Jumlah korban meninggal dunia karena diduga mengalami hipotermia di Gunung Bawakaraeng, Kabupaten Gowa, Sulawesi Selatan, bertambah menjadi dua orang. Setelah seorang korban ditemukan tak bernyawa, satu jenazah pendaki lainnya ditemukan di lokasi terpisah.
"Identitas korban meninggal dunia yakni Stiven warga Pallantikan, Gowa, yang ditemukan di pos 7. Satu korban lagi bernama Rian yang ditemukan meninggal di pos 5 Gunung Bawakaraeng," ujar Kepala Kepolisian Sektor (Polsek) Tinggimoncong Inspektur Satu (Iptu) Hasan Fadly melalui pesan WhatsApp, Rabu (18/8).

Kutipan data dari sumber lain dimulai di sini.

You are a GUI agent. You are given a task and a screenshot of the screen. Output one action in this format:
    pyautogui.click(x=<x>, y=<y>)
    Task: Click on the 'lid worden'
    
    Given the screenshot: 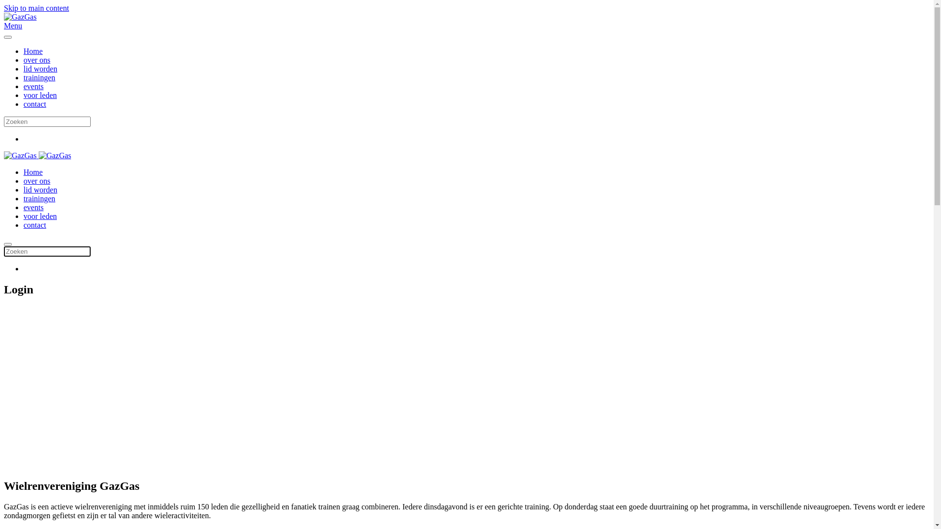 What is the action you would take?
    pyautogui.click(x=40, y=190)
    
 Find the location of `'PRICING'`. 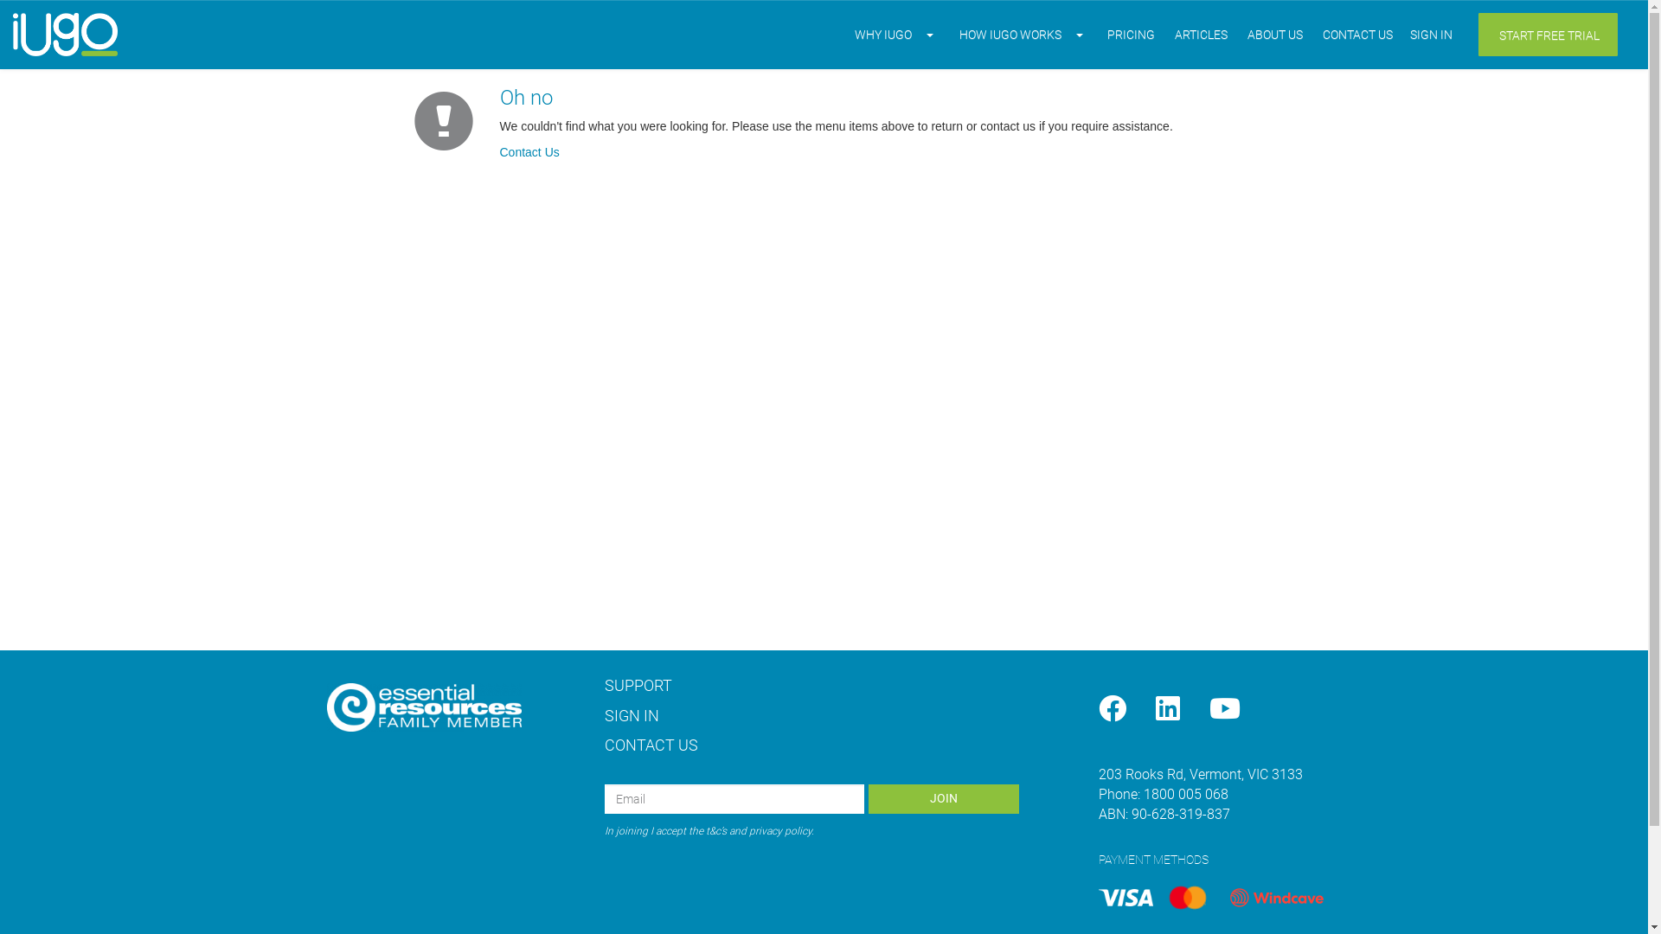

'PRICING' is located at coordinates (1131, 34).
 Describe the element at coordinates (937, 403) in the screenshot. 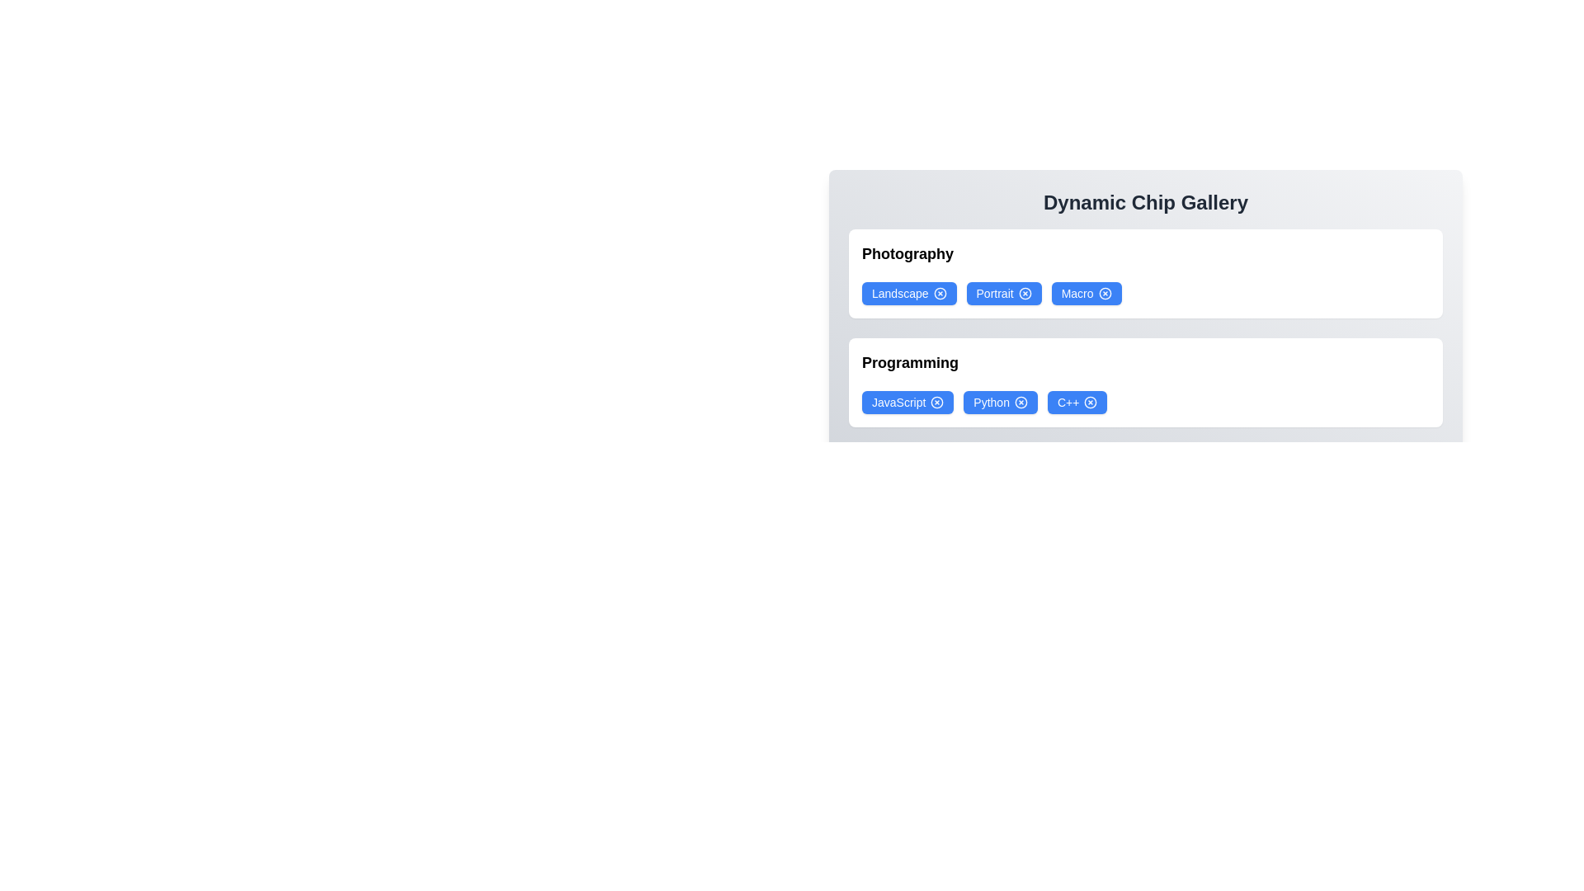

I see `'X' icon on the chip labeled JavaScript to remove it` at that location.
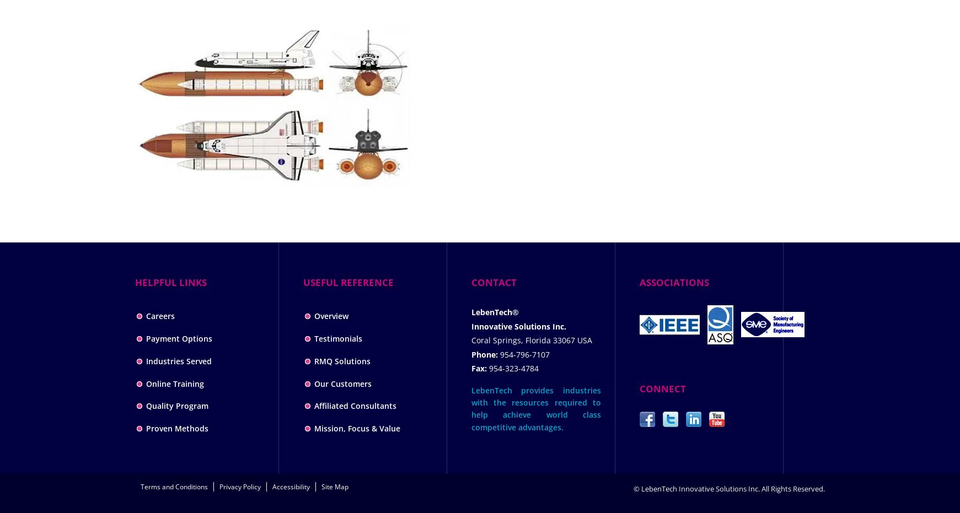 The image size is (960, 513). Describe the element at coordinates (342, 382) in the screenshot. I see `'Our Customers'` at that location.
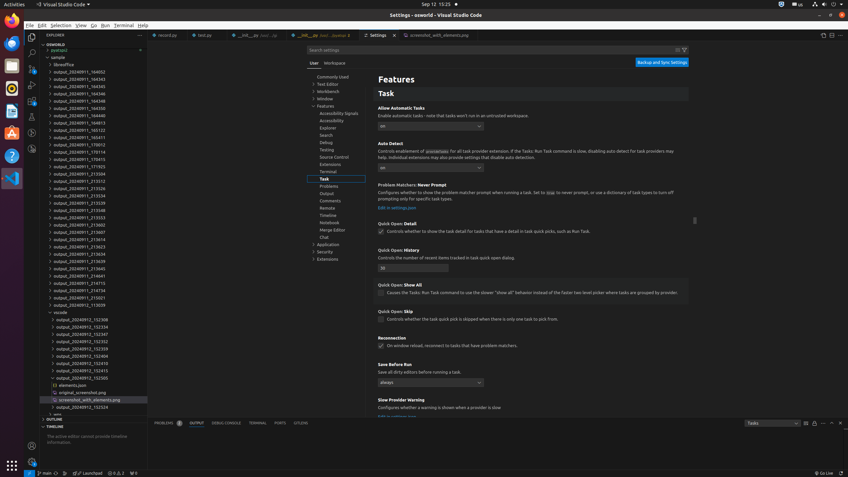 The image size is (848, 477). What do you see at coordinates (840, 422) in the screenshot?
I see `'Hide Panel'` at bounding box center [840, 422].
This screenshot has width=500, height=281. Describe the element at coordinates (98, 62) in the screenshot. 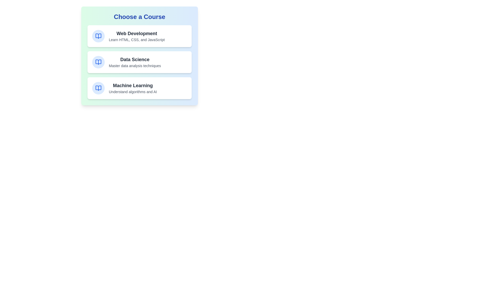

I see `the 'Data Science' SVG Icon, which is` at that location.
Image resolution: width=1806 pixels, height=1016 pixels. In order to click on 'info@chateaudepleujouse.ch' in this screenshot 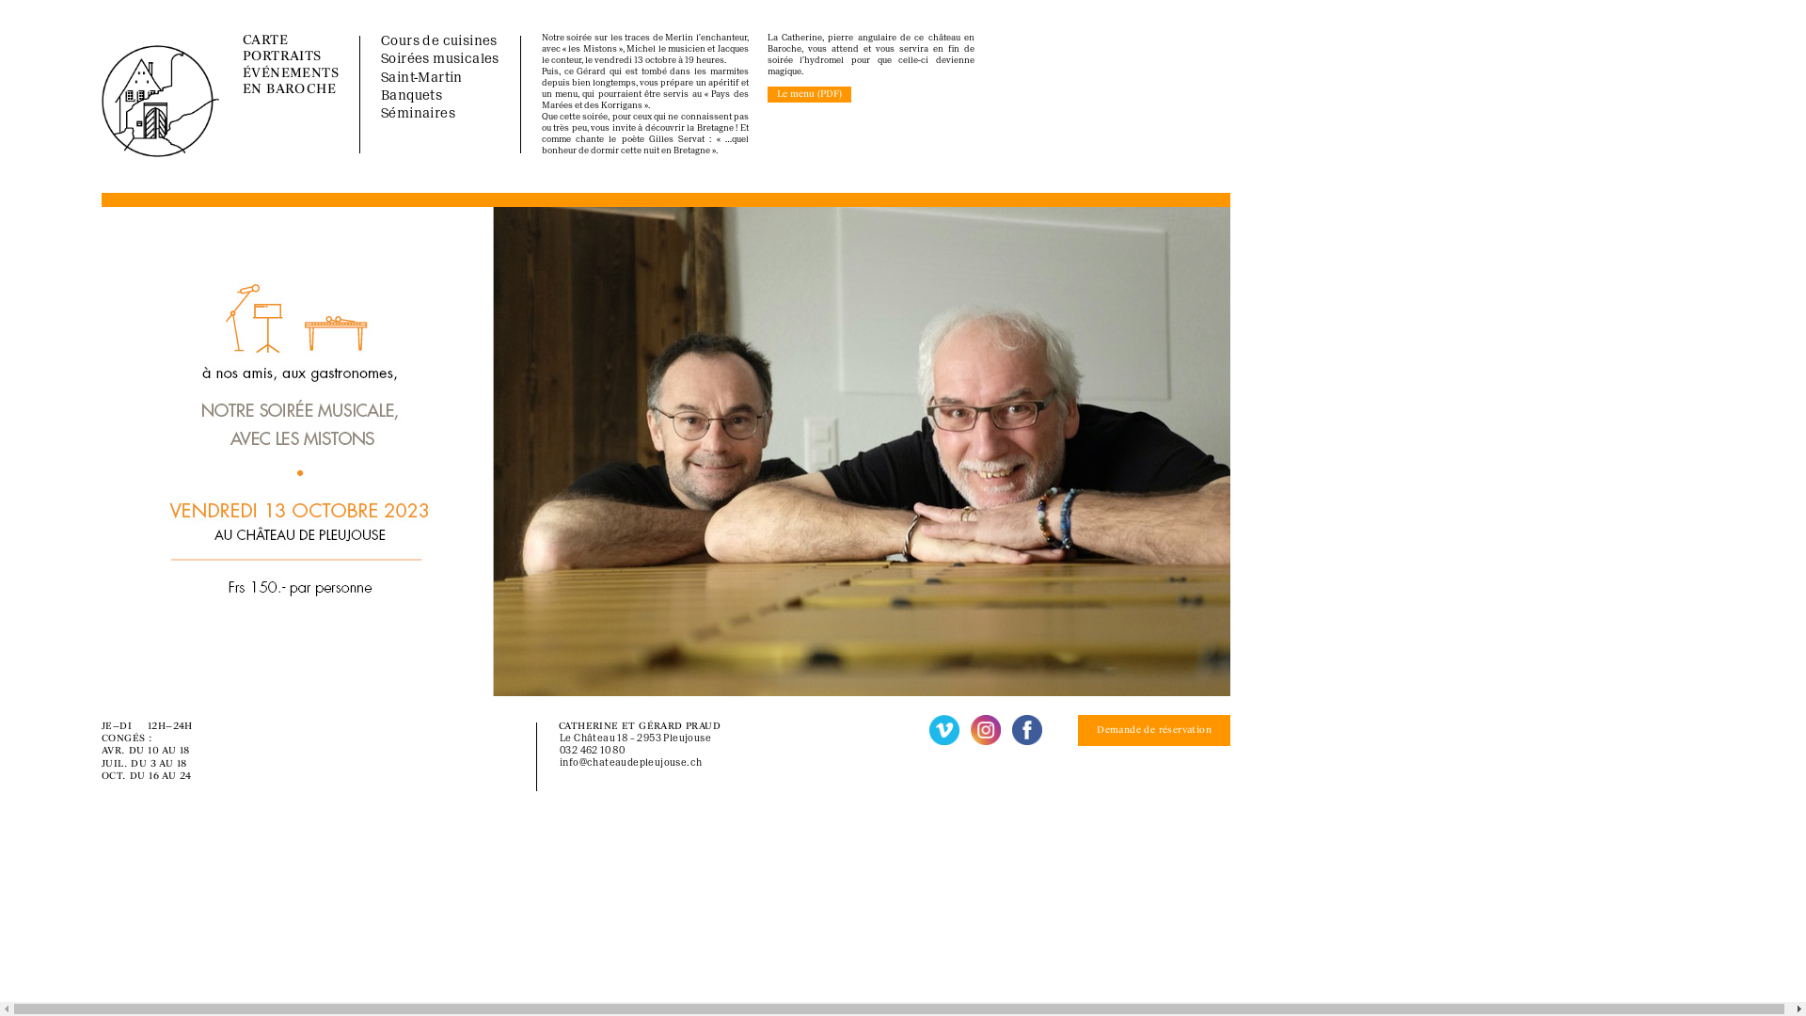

Jasad Stiven, korban yang ditemukan meninggal dunia di pos 7 Gunung Bawakaraeng telah tiba di Puskesmas Tinggimoncong. Sementara jenazah Rian masih dievakuasi tim SAR gabungan.
"Untuk kronologi lengkapnya kami masih kumpulkan agar informasinya tidak simpang siur," ucap Hasan.
Penemuan jenazah kedua itu juga disampaikan Kepala Basarnas Sulsel Djunaidi. "Satu pendaki yang meninggal jenazahnya sudah dievakuasi di Puskesmas Tinggimoncong. Satu korban lainnya masih proses evakuasi," ucapnya.
Sementara itu, Kapolres Gowa AKBP Tri Goffarudin menegaskan, mereka sebelumnya sudah mengimbau pendaki agar tidak melakukan ekspedisi di Gunung Bawakaraeng. Alasannya, cuaca ekstrem sedang terjadi di sana.
"Saya selaku Kapolres Gowa bersama seluruh jajaran turut berbelasungkawa. Semoga keluarga yang ditinggalkan tabah menghadapi," ujar suami penyanyi dangdut Uut Permatasari ini.
Sebelumnya, sekitar 812 orang berasal dari pecinta alam dan organisasi berada di Gunung Bawakaraeng melakukan pengibaran bendera Merah Putih dalam rangka memperingati HUT ke-76 Kemerdekaan Republik Indonesia. Namun, cuaca mulai tidak bersahabat sejak pagi hari pada tanggal 17 Agustus 2021. Sejumlah pendaki mengalami hipotermia.